Method 4 for implementing van Emde Boas with linear space, described in my last post, is due to [Alstrup, Brodal, Rauhe: STOC'01]. They worked on static range reporting in 1 dimension: preprocess a set of integers S, and answer query(a,b) = report all points in S ∩ [a,b]. This is easier than predecessor search: you can first find the predecessor of a and then output points in order until you exceed b. Using van Emde Boas, we would achieve a linear-space data structure with query time O(lglg u + k), where k is the number of points to be reported.

Alstrup, Brodal, and Rauhe showed the following surprising result:
Static 1D range reporting can be solved with O(n) space and O(1+k) query time.
I like this theorem a lot, since it is so easy to describe to anybody with minimal background in Computer Science, yet the result is not obvious. I have used it many times to answer questions like, "Tell me a surprising recent result from data structures."

The solution. We need a way to find some (arbitrary) key from S ∩ [a,b] in constant time. Once we have that, we can walk left and right in an ordered list until we go outside the interval.

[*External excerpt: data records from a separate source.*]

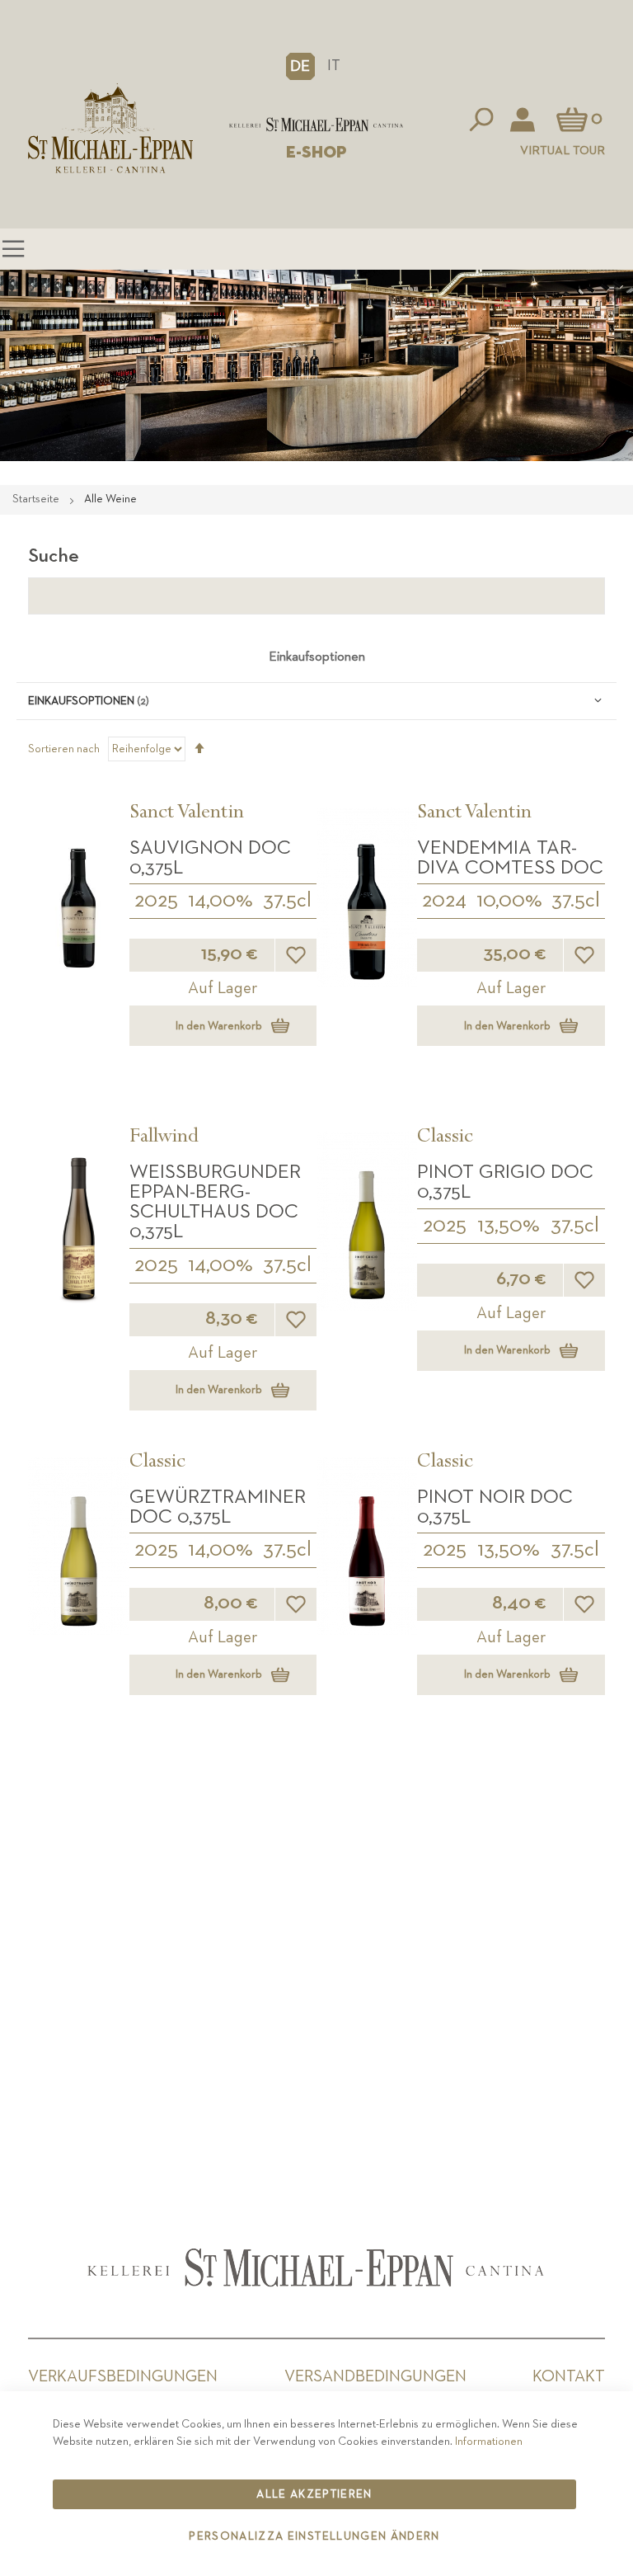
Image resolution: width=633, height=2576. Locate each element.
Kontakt (568, 2376)
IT (333, 65)
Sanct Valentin (186, 814)
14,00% (220, 900)
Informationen (489, 2441)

Let's first see how to do this with O(n lg u) space; this was described by [Miltersen, Nisan, Safra, Wigderson: STOC'95]. Of course, we build the trie representing the set. Given the query [a,b] let us look at the lowest common ancestor (LCA) of a and b. Note that LCA(a,b) is a simple mathematical function of the integers a and b, and can be computed in constant time. (The height of the LCA is the most significant set bit in a xor b.)
• if LCA(a,b) is a branching node, look at the two descendant branching nodes. If the interval [a,b] is nonempty, it must contain either the max in the tree of the left child, or the min in the tree of the right child.

• if LCA(a,b) is an active node, go to its lowest branching ancestor, and do something like the the above.

• if LCA(a,b) is not an active node, the interval [a,b] is certainly empty!
Thus, it suffices to find the lowest branching ancestor of LCA(a,b) assuming that LCA(a,b) is active. This is significantly easier than predecessor search, which needs the lowest branching ancestor of an arbitrary node.

The proposal of [Miltersen et al.] is to store all O(n lg u) active nodes in a hash table, with pointers to their lowest branching ancestors.

As in my last post, the technique of [Alstrup et al.] to achieve O(n) space is: store only O(nlg u) active nodes, and store them in a retrieval-only dictionary with O(lglg u) bits per node. We store the following active nodes:
1. active nodes at depth i·√lg u ;
2. active nodes less than √lg u levels below a branching node.
We first look up LCA(a,b) in the dictionary. If the lowest branching ancestor is less than √lg u levels above, LCA(a,b) is in the dictionary and we find the ancestor. If not, we truncate the depth of the LCA to a multiple of √lg u , and look up the ancestor at that depth. If [a,b] is nonempty, that ancestor must be an active node and it will point us to a branching ancestor.